Artificial gels on silicon
- Semiconductor manufacturing -> build an artificial gel made up of silicon, allow the DNA molecules to run through this Si-Gel, and see what happens. This is basically using an artificial gel as a component of one of the earlier methods of DNA sequencing.
Nanolasers
Theoretical DNA sequencing techniques (brainstorming)
Bryan's first method
- See chat logs in #biology and with Blake Reiger and Kyle M. Loh (RR|Neuroscience in ##neuroscience) for explanation. Turns out that this method will require at least 57 years to sequence 3 billion base pairs (such as the human genome). A first version of this method required 4^(3 billion) strands of DNA, but a nifty revision was introduced such that an incorrect prediction does not lead to the inability to use that strand again. If there is a way to speed up ligation beyond so-called 5 minute Quick Ligation to perhaps a few seconds then sequencing can be reduced to a month -- to speed up ligation, we would have to be able to target DNA and launch enzymes directly at it with 100% accuracy.
Copy-copy-copy method
For each bp, add 1k bp of the same nucleotide. Run this by a laser, and record how long it takes until a flip is made. You would have to prime the DNA molecule with your own known oligo sequence so that you can judge by how fast the molecule is running past the laser, so that you can figure out where a few thousand A was originally three adenosines and not just one (this is one of the disadvantages of the technique, yes, but priming should be able to help). This is assuming that you can run DNA past the laser at a very specific location.
2D grid amplification
For each nucleotide, add a few thousand orthogonal nucleotides of the same type. Ideally, these orthogonal strands will make a 2D manifold which a laser could scan. For bonus points, use this in combination with the copy-copy-copy method so that you have 1k nucleotides across and 1k nucleotides down for each base pair. A noticably larger target to scan.
Wishful thinking
It would be exceedingly helpful to be able to amplify the size of each nucleotide. In other words, to make a DNA strand that is tens of thousands of times larger. Another helpful technique would be where we can (1) be sure that there is only one DNA replication enzyme acting and (2) where we can track the use of nucleotides from 'free space' to the new DNA molecule.

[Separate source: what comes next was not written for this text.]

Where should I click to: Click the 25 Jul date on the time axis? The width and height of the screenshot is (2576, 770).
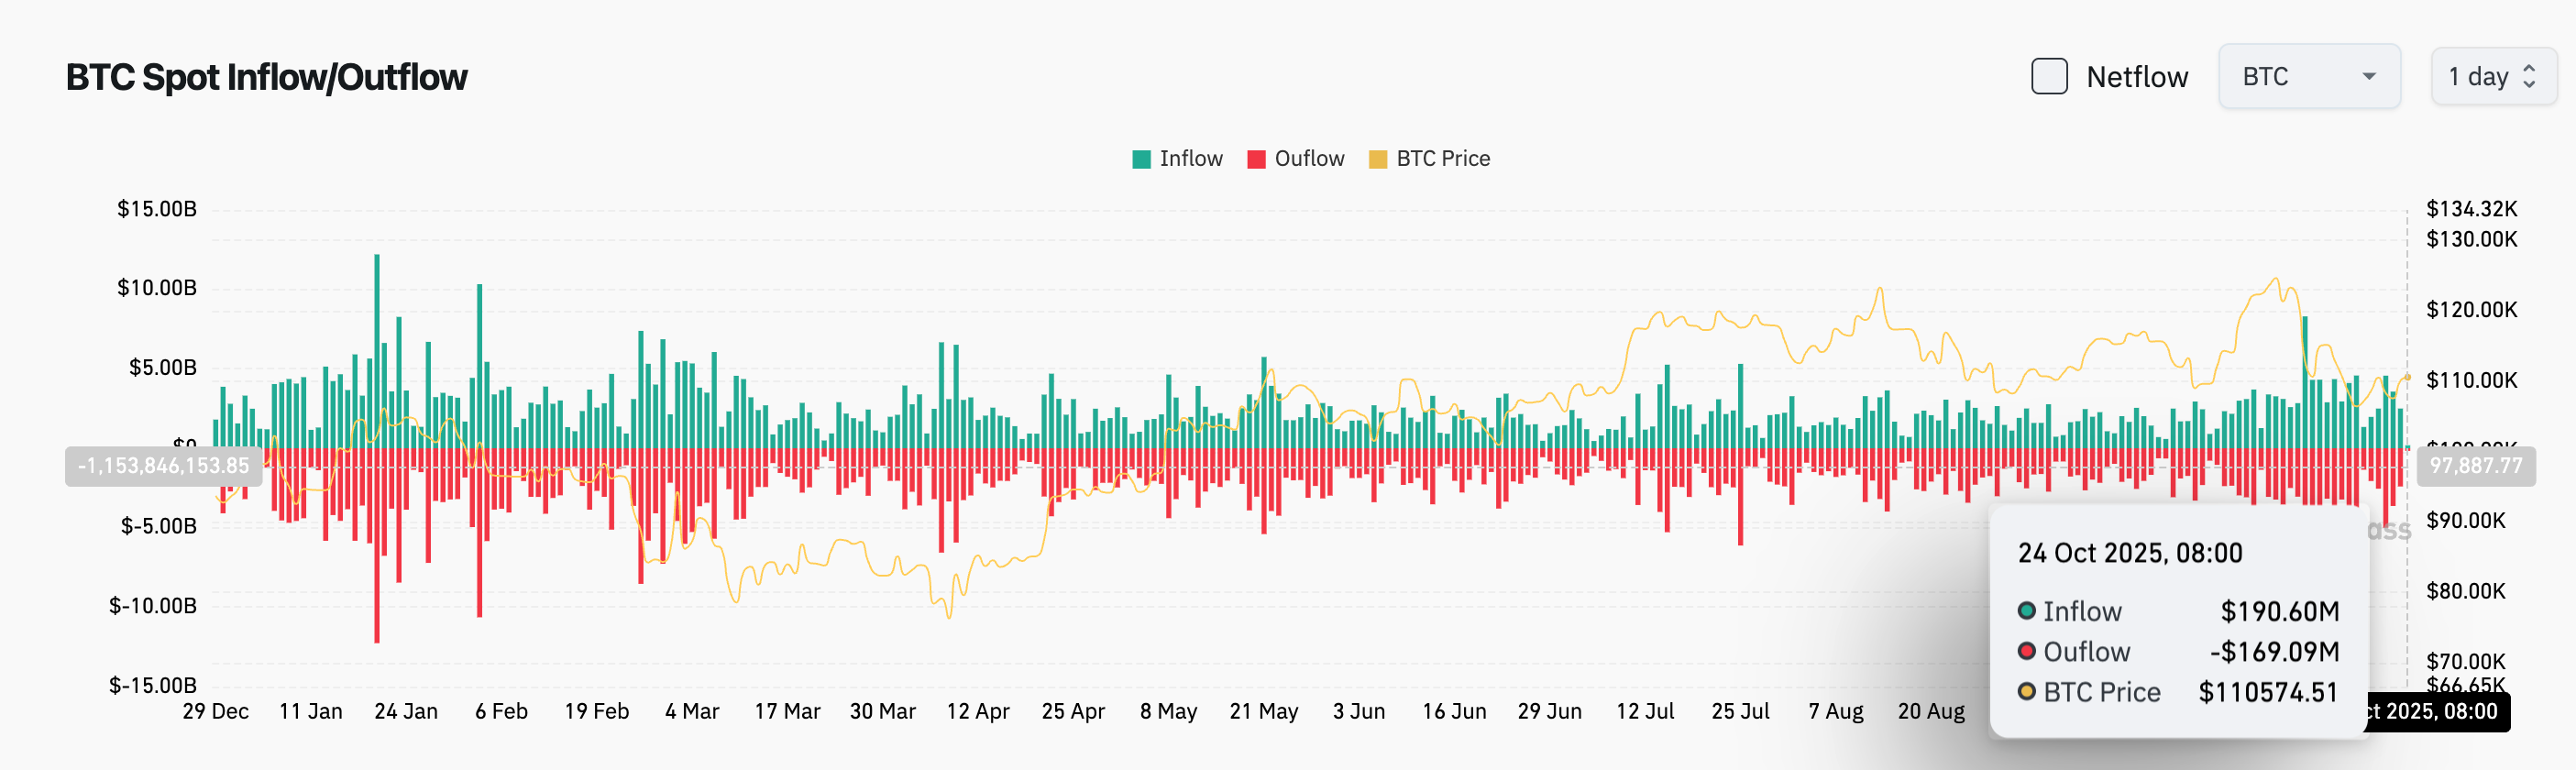pos(1739,711)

Scanning Tunneling Microscopy (STM) DNA sequencing
- Build an STM machine (see Bryan's notes on DIY STM (cost is less than $100 USD)). See STM for information on building a scanning tunneling microscope.

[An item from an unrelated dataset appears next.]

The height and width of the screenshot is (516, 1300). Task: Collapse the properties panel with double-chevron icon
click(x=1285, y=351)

- Method of isolating, mounting and finding DNA on a surface suitable for STM (see Babak, John Lund, etc. below).
- Molecular combing
- Molecular combing page (vids)
- Molecular combing protocol
- Chromosome combing over at Wikipedia.
- IETS
- ...
- Molecular combing
- Can an STM use tunneling and voltage detection to determine the nucleotide?
- Note that some sources say that STM-DNA sequencing is "slow" but other sources say that an STM probe tip can scan over an entire genome in 10 seconds. Who should we believe?
- Direct Electronic Identification of Oligonucleotides with Inelastic Electron Tunneling Spectroscopy [ppt]
- jlund@ee.washington.edu, babak@ee.washington.edu,
- Center for Excellence in Genomic Sequencing
- Declan Ryan, Maryam Rahimi, John Lund, Ranjana Mehta, Babak A. Parviz, "Toward nanoscale genome sequencing"
- ...
- DNA is 2.6 nm wide and a nucleotide is 0.33 nm long. A high school student has been able to nearly see resolutions down to 10 nm, so perhaps this would be sufficient for voltage testing of DNA.